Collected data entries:
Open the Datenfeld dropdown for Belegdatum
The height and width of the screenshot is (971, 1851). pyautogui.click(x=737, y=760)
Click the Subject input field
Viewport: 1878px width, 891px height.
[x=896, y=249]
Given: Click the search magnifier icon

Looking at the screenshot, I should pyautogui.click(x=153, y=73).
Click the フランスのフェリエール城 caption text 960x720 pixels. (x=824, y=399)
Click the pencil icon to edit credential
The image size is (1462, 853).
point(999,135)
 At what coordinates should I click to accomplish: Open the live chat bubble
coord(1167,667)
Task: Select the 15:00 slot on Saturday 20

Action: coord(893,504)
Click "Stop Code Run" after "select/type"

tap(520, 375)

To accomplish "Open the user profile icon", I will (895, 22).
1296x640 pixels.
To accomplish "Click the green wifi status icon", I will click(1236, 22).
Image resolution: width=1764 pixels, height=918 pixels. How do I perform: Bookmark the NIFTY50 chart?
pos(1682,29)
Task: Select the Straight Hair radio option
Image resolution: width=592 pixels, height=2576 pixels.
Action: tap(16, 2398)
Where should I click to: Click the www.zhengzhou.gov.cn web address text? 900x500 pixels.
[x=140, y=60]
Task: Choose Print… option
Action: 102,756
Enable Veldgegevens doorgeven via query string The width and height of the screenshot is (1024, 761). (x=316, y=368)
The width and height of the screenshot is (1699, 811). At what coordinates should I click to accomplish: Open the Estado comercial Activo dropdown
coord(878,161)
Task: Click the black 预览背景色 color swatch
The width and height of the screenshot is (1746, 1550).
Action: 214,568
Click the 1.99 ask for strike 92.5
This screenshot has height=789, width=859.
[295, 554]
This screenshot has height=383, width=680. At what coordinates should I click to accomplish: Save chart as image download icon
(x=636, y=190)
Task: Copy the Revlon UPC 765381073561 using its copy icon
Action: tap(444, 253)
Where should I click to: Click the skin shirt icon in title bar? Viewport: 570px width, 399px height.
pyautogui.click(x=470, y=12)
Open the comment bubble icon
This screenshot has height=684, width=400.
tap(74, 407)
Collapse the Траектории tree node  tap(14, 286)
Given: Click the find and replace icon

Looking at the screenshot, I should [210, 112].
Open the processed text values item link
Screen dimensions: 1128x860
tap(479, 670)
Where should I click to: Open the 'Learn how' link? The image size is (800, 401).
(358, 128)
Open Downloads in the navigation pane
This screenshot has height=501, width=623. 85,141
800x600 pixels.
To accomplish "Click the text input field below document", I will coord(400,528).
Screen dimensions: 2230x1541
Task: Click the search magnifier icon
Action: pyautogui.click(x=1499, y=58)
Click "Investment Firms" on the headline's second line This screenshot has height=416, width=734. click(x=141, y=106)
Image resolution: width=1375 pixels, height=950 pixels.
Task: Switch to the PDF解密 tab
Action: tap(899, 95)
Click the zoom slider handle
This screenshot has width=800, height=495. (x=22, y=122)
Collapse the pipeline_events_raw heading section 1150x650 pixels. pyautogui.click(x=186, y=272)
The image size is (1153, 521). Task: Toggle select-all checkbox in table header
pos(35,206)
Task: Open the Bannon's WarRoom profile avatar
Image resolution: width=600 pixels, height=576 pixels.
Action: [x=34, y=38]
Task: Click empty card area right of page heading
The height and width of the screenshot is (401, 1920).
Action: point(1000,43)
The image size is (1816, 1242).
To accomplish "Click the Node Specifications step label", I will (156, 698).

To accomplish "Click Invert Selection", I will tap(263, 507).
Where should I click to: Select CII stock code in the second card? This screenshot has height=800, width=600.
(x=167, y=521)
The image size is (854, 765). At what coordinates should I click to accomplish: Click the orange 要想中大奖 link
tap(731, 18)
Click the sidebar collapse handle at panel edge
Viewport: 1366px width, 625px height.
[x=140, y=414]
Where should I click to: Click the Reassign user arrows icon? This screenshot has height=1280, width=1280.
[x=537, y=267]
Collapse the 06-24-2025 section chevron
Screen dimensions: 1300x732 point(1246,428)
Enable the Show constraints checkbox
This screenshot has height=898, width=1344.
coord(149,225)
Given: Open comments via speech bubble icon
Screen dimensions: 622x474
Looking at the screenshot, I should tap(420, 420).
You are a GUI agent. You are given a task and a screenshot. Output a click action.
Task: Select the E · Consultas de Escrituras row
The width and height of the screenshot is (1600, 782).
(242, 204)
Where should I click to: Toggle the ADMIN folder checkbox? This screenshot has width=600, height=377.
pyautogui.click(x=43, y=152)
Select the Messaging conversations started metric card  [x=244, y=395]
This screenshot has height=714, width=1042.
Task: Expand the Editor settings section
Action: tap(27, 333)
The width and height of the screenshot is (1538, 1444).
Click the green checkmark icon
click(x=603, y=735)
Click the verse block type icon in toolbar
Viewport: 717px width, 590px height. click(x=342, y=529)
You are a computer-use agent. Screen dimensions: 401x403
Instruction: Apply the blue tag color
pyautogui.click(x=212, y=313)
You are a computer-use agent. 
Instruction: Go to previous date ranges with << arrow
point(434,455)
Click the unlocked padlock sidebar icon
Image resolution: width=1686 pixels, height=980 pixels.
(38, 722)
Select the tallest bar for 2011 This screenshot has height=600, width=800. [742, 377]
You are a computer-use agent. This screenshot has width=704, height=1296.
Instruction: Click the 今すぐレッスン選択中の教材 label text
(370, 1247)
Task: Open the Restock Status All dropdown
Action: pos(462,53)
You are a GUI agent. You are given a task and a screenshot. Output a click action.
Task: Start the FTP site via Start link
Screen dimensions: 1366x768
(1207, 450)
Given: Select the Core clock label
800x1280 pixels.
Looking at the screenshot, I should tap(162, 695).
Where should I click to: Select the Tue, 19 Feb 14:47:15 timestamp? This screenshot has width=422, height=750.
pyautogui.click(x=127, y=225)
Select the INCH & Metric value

[Exercise brief] Restating every entry above word for word is the whole task.

[Reply]
Open the Datenfeld dropdown for Belegdatum
The height and width of the screenshot is (971, 1851). pyautogui.click(x=737, y=760)
Click the Subject input field
Viewport: 1878px width, 891px height.
[x=896, y=249]
Given: Click the search magnifier icon

Looking at the screenshot, I should pyautogui.click(x=153, y=73).
Click the フランスのフェリエール城 caption text 960x720 pixels. (x=824, y=399)
Click the pencil icon to edit credential
The image size is (1462, 853).
point(999,135)
 At what coordinates should I click to accomplish: Open the live chat bubble
coord(1167,667)
Task: Select the 15:00 slot on Saturday 20

Action: coord(893,504)
Click "Stop Code Run" after "select/type"

tap(520, 375)

To accomplish "Open the user profile icon", I will (895, 22).
1296x640 pixels.
To accomplish "Click the green wifi status icon", I will click(1236, 22).
Image resolution: width=1764 pixels, height=918 pixels. How do I perform: Bookmark the NIFTY50 chart?
pos(1682,29)
Task: Select the Straight Hair radio option
Image resolution: width=592 pixels, height=2576 pixels.
Action: tap(16, 2398)
Where should I click to: Click the www.zhengzhou.gov.cn web address text? 900x500 pixels.
[x=140, y=60]
Task: Choose Print… option
Action: 102,756
Enable Veldgegevens doorgeven via query string The width and height of the screenshot is (1024, 761). (x=316, y=368)
The width and height of the screenshot is (1699, 811). At what coordinates should I click to accomplish: Open the Estado comercial Activo dropdown
coord(878,161)
Task: Click the black 预览背景色 color swatch
The width and height of the screenshot is (1746, 1550).
Action: 214,568
Click the 1.99 ask for strike 92.5
This screenshot has height=789, width=859.
[295, 554]
This screenshot has height=383, width=680. At what coordinates should I click to accomplish: Save chart as image download icon
(x=636, y=190)
Task: Copy the Revlon UPC 765381073561 using its copy icon
Action: tap(444, 253)
Where should I click to: Click the skin shirt icon in title bar? Viewport: 570px width, 399px height.
pyautogui.click(x=470, y=12)
Open the comment bubble icon
This screenshot has height=684, width=400.
tap(74, 407)
Collapse the Траектории tree node  tap(14, 286)
Given: Click the find and replace icon

Looking at the screenshot, I should [210, 112].
Open the processed text values item link
Screen dimensions: 1128x860
tap(479, 670)
Where should I click to: Open the 'Learn how' link? The image size is (800, 401).
(358, 128)
Open Downloads in the navigation pane
This screenshot has height=501, width=623. 85,141
800x600 pixels.
To accomplish "Click the text input field below document", I will coord(400,528).
Screen dimensions: 2230x1541
Task: Click the search magnifier icon
Action: pyautogui.click(x=1499, y=58)
Click "Investment Firms" on the headline's second line This screenshot has height=416, width=734. click(x=141, y=106)
Image resolution: width=1375 pixels, height=950 pixels.
Task: Switch to the PDF解密 tab
Action: tap(899, 95)
Click the zoom slider handle
This screenshot has width=800, height=495. (x=22, y=122)
Collapse the pipeline_events_raw heading section 1150x650 pixels. pyautogui.click(x=186, y=272)
The image size is (1153, 521). Task: Toggle select-all checkbox in table header
pos(35,206)
Task: Open the Bannon's WarRoom profile avatar
Image resolution: width=600 pixels, height=576 pixels.
Action: [x=34, y=38]
Task: Click empty card area right of page heading
The height and width of the screenshot is (401, 1920).
Action: point(1000,43)
The image size is (1816, 1242).
To accomplish "Click the Node Specifications step label", I will (156, 698).

To accomplish "Click Invert Selection", I will tap(263, 507).
Where should I click to: Select CII stock code in the second card? This screenshot has height=800, width=600.
(x=167, y=521)
The image size is (854, 765). At what coordinates should I click to accomplish: Click the orange 要想中大奖 link
tap(731, 18)
Click the sidebar collapse handle at panel edge
Viewport: 1366px width, 625px height.
[x=140, y=414]
Where should I click to: Click the Reassign user arrows icon? This screenshot has height=1280, width=1280.
[x=537, y=267]
Collapse the 06-24-2025 section chevron
Screen dimensions: 1300x732 point(1246,428)
Enable the Show constraints checkbox
This screenshot has height=898, width=1344.
coord(149,225)
Given: Open comments via speech bubble icon
Screen dimensions: 622x474
Looking at the screenshot, I should tap(420, 420).
You are a GUI agent. You are given a task and a screenshot. Output a click action.
Task: Select the E · Consultas de Escrituras row
The width and height of the screenshot is (1600, 782).
(242, 204)
Where should I click to: Toggle the ADMIN folder checkbox? This screenshot has width=600, height=377.
pyautogui.click(x=43, y=152)
Select the Messaging conversations started metric card  [x=244, y=395]
This screenshot has height=714, width=1042.
Task: Expand the Editor settings section
Action: tap(27, 333)
The width and height of the screenshot is (1538, 1444).
Click the green checkmark icon
click(x=603, y=735)
Click the verse block type icon in toolbar
Viewport: 717px width, 590px height. click(x=342, y=529)
You are a computer-use agent. Screen dimensions: 401x403
Instruction: Apply the blue tag color
pyautogui.click(x=212, y=313)
You are a computer-use agent. 
Instruction: Go to previous date ranges with << arrow
point(434,455)
Click the unlocked padlock sidebar icon
Image resolution: width=1686 pixels, height=980 pixels.
(38, 722)
Select the tallest bar for 2011 This screenshot has height=600, width=800. [742, 377]
You are a computer-use agent. This screenshot has width=704, height=1296.
Instruction: Click the 今すぐレッスン選択中の教材 label text
(370, 1247)
Task: Open the Restock Status All dropdown
Action: pos(462,53)
You are a GUI agent. You are given a task and a screenshot. Output a click action.
Task: Start the FTP site via Start link
Screen dimensions: 1366x768
(1207, 450)
Given: Select the Core clock label
800x1280 pixels.
Looking at the screenshot, I should tap(162, 695).
Where should I click to: Select the Tue, 19 Feb 14:47:15 timestamp? This screenshot has width=422, height=750.
pyautogui.click(x=127, y=225)
Select the INCH & Metric value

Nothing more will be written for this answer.